#### Task directions
The copy should hold only the line containing "You are a GUI" and the lines after it through the end of the material, each exact, with no pictures.
[Records provided]
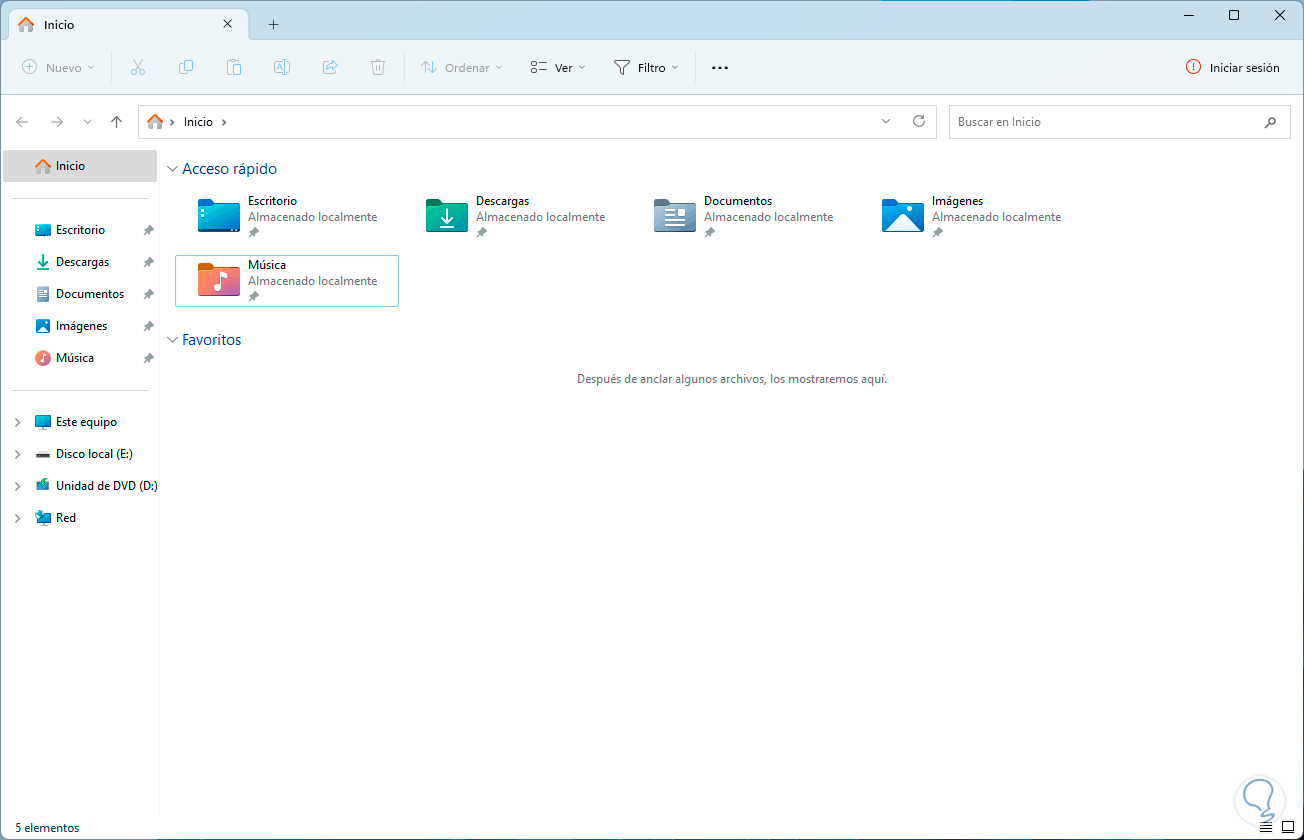Switch to large thumbnails view in status bar

[x=1287, y=827]
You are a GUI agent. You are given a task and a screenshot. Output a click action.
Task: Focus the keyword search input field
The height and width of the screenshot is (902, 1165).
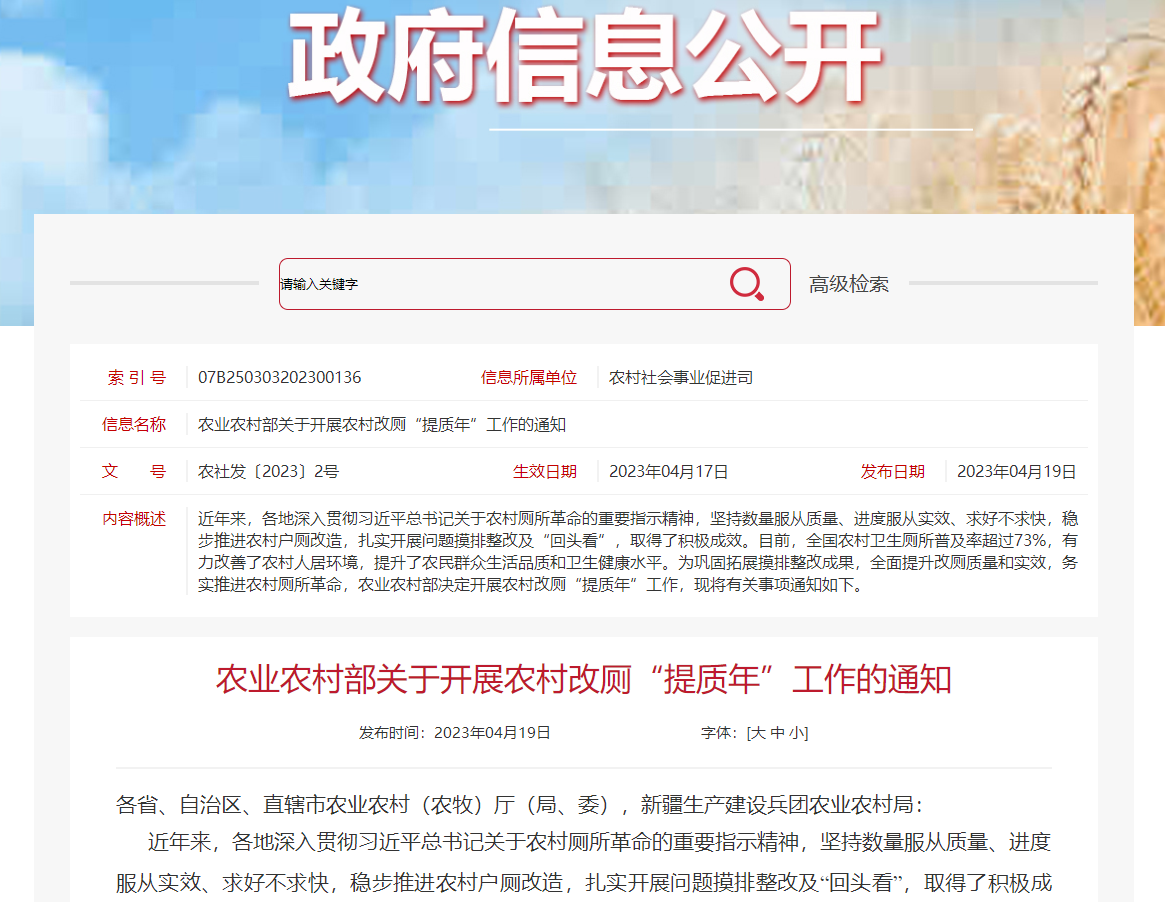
[/Records provided]
#### Task solution
You are a GUI agent. You are given a task and a screenshot. Output a click action.
Task: Focus the keyword search input field
The height and width of the screenshot is (902, 1165).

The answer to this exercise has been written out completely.